REQUIRED ACTION => The answer must be every line below that holds the word "agent".

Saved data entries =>
+---+

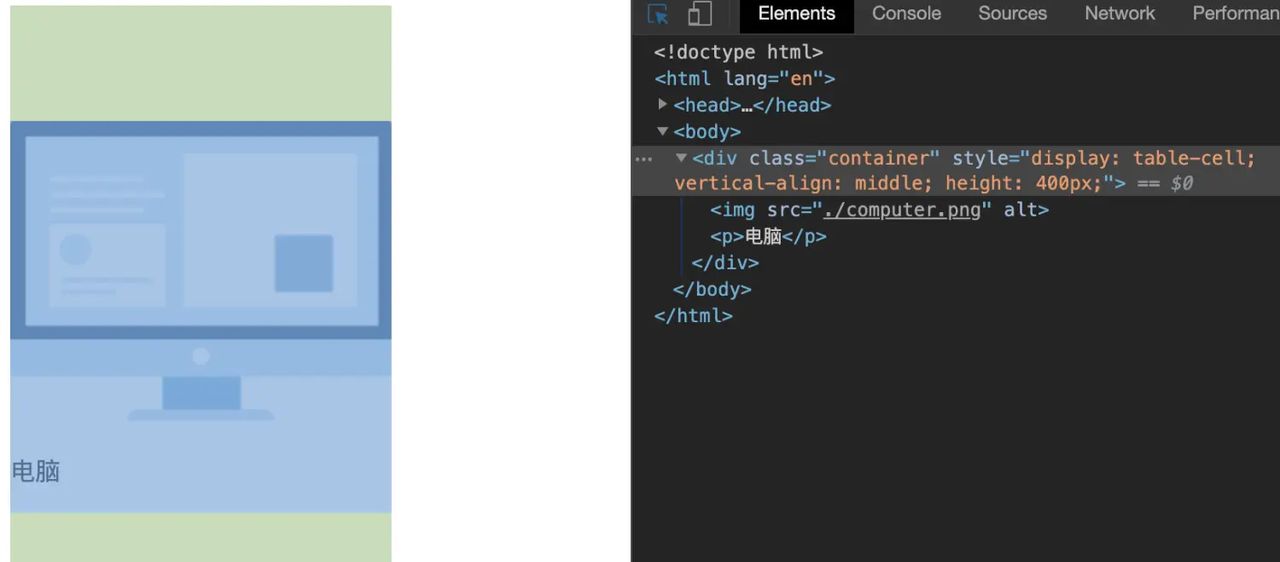Select the p element containing 电脑

768,237
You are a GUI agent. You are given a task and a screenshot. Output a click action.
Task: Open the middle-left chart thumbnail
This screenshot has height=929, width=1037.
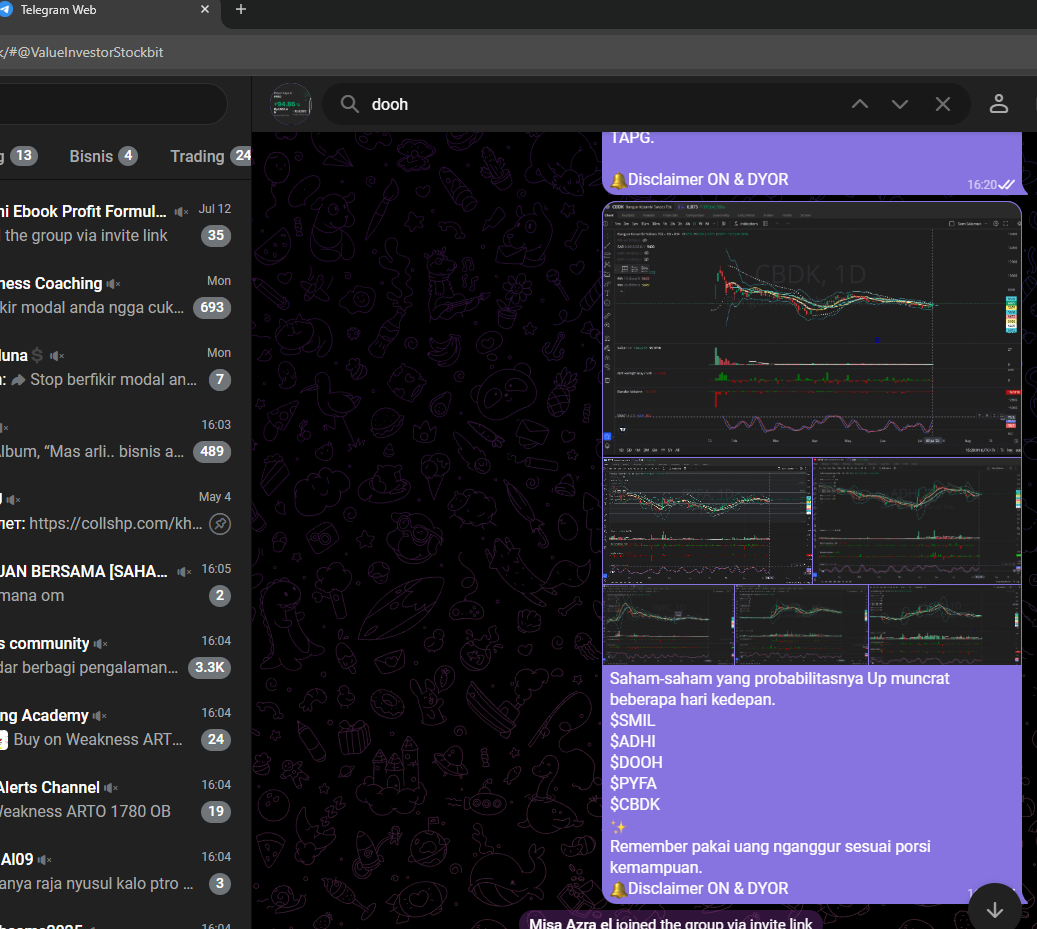706,520
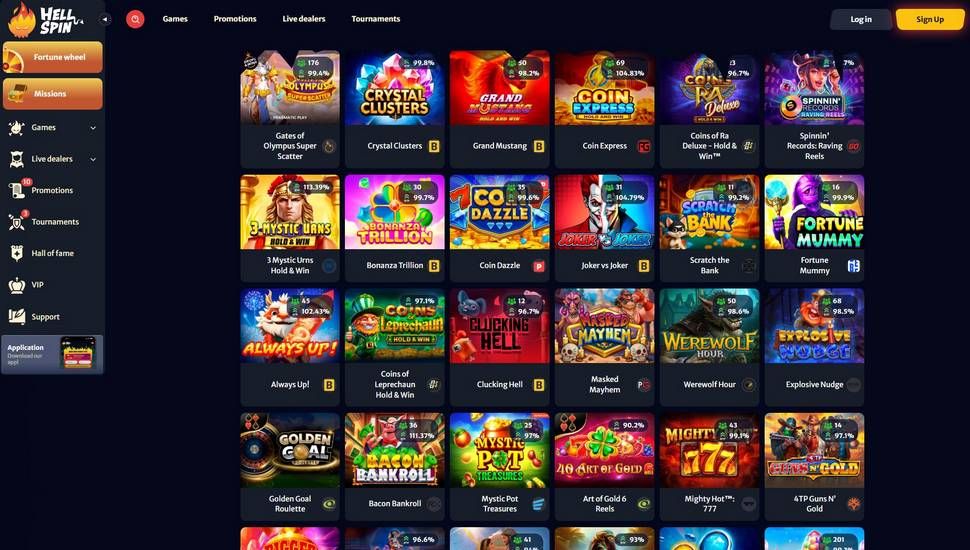Open the VIP crown icon
This screenshot has width=970, height=550.
pyautogui.click(x=17, y=285)
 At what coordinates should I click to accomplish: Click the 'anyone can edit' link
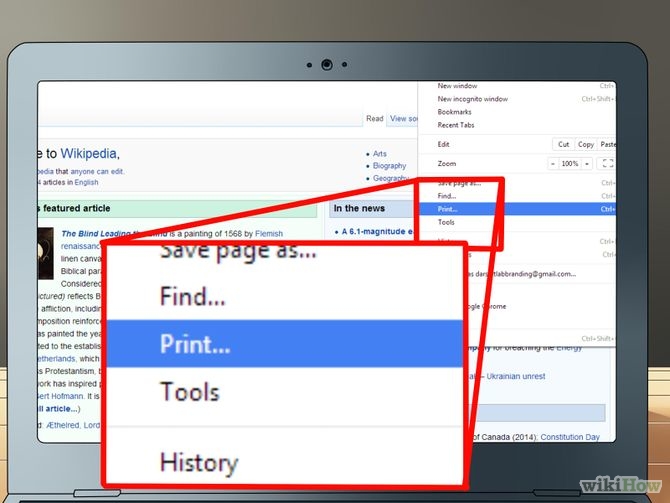point(97,171)
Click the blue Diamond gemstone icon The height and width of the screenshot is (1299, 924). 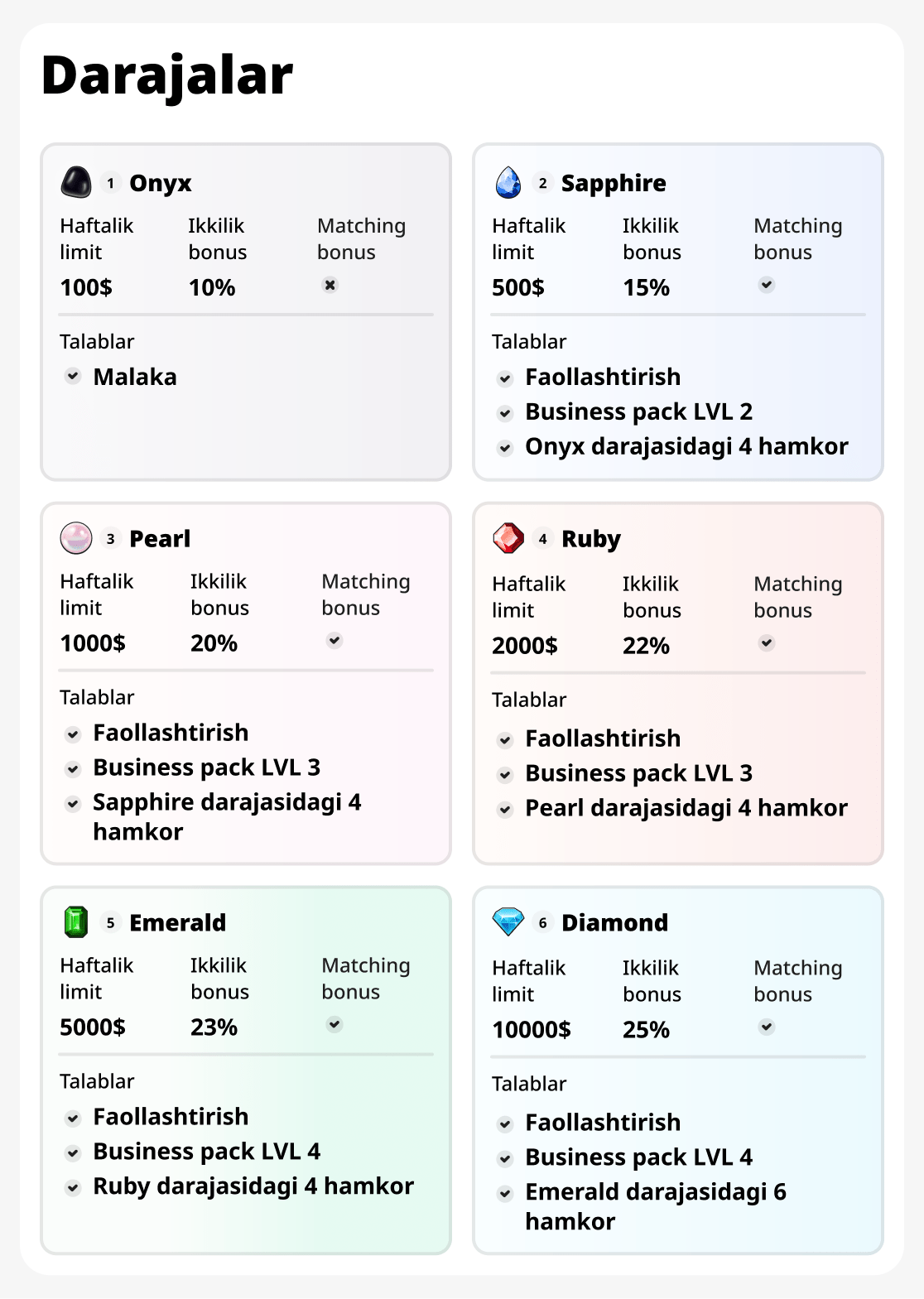click(x=508, y=921)
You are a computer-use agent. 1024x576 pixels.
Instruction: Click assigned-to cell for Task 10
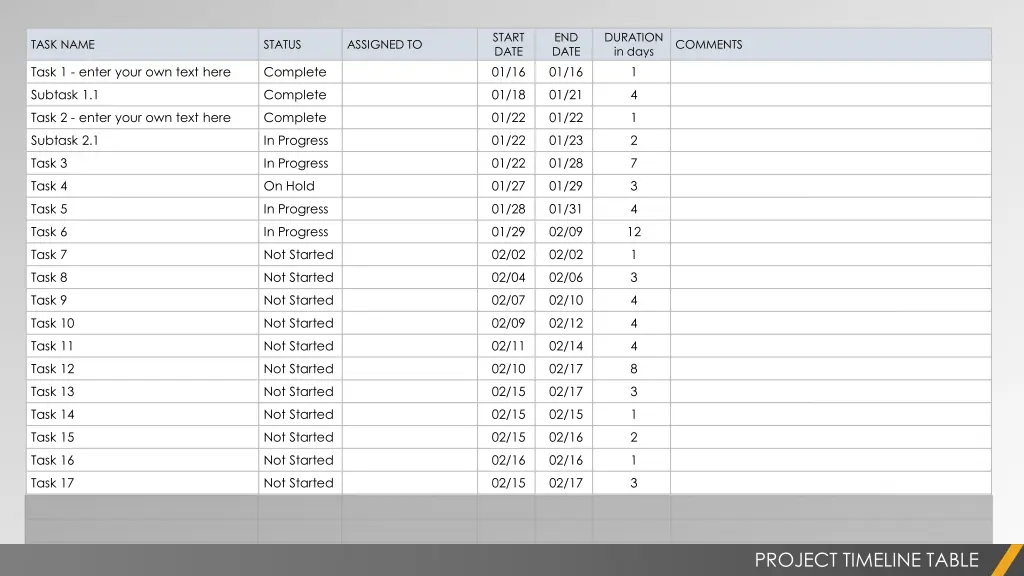tap(409, 323)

+---+

RESPONSE TO THIS TASK =>
You are a GUI agent. You are given a task and a screenshot. Output a click action.
You are a computer-use agent. 1024x576 pixels.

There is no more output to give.